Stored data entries

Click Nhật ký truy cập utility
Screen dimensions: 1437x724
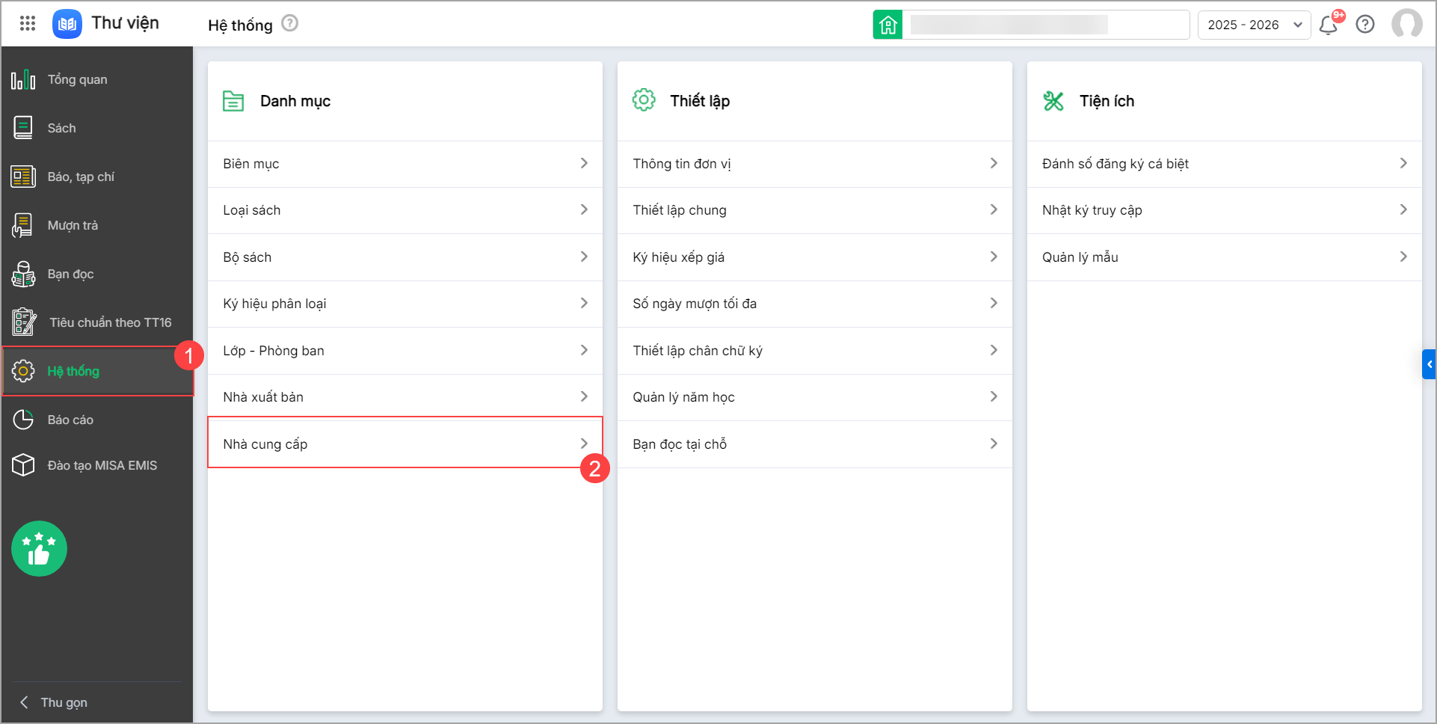pyautogui.click(x=1224, y=210)
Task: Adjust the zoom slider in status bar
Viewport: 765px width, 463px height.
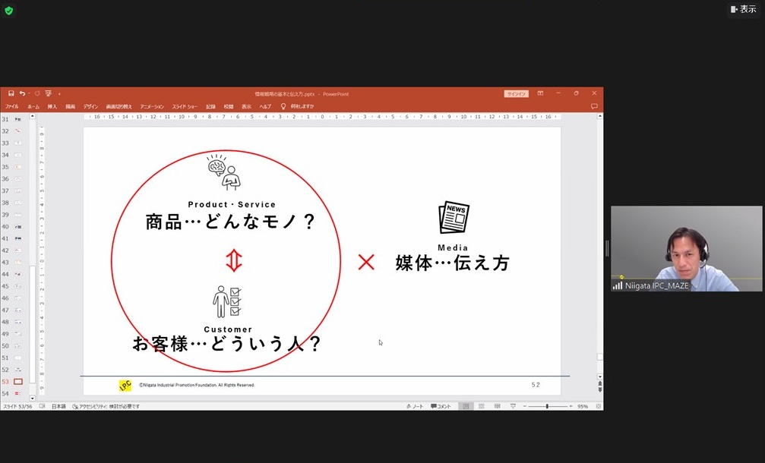Action: [x=547, y=406]
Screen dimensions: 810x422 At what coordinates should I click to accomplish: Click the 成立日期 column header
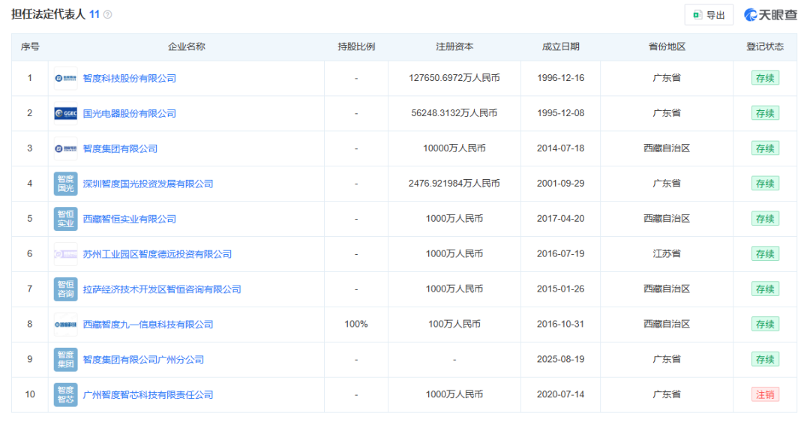(560, 46)
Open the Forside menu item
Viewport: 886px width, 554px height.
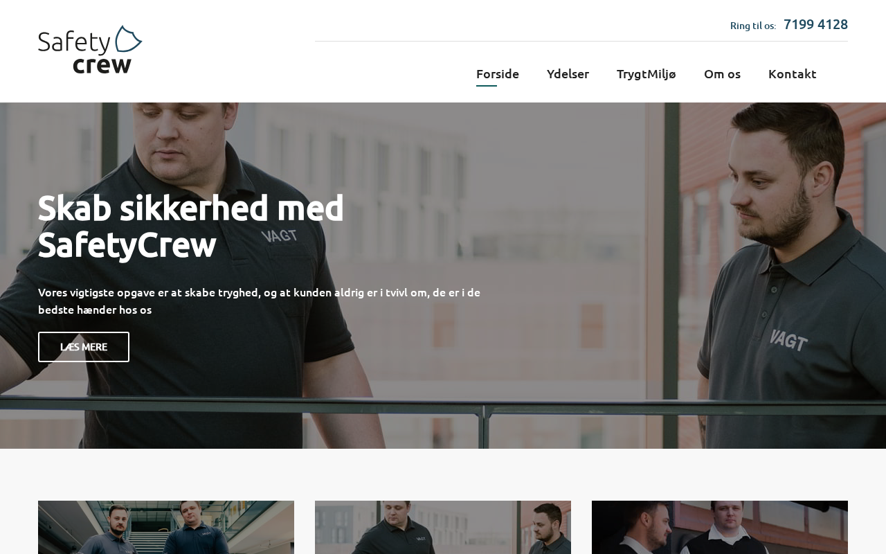tap(498, 73)
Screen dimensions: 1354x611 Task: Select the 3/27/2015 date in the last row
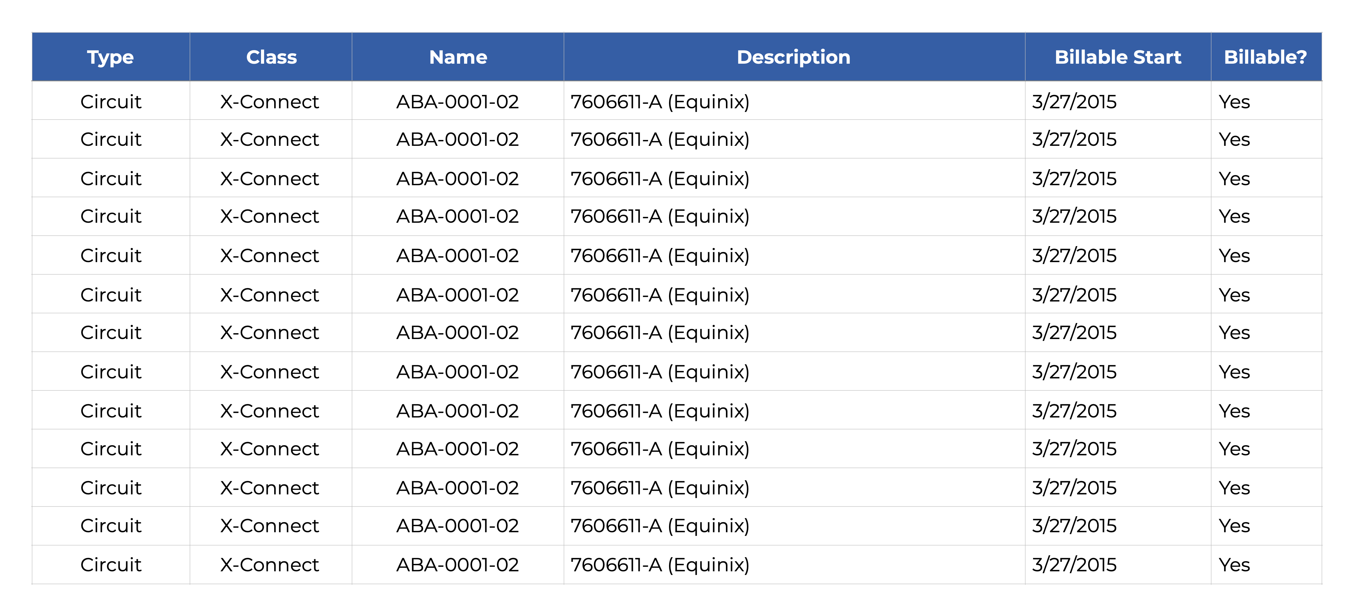coord(1074,565)
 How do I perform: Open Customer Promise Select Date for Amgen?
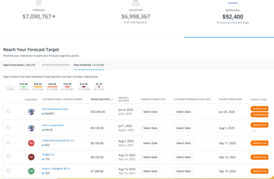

Try it
What is needed is a word-for-word copy of the data, minus its pictures.

Written answer
Click Nhật ký truy cập utility
Screen dimensions: 1437x724
pyautogui.click(x=1224, y=210)
Task: Adjust the zoom slider in status bar
Viewport: 765px width, 463px height.
Action: [x=547, y=406]
Screen dimensions: 810x422 At what coordinates should I click to accomplish: Click the 成立日期 column header
(560, 46)
Open the Forside menu item
Viewport: 886px width, 554px height.
tap(498, 73)
Screen dimensions: 1354x611 Task: Select the 3/27/2015 date in the last row
coord(1074,565)
 How do I perform: Open Customer Promise Select Date for Amgen?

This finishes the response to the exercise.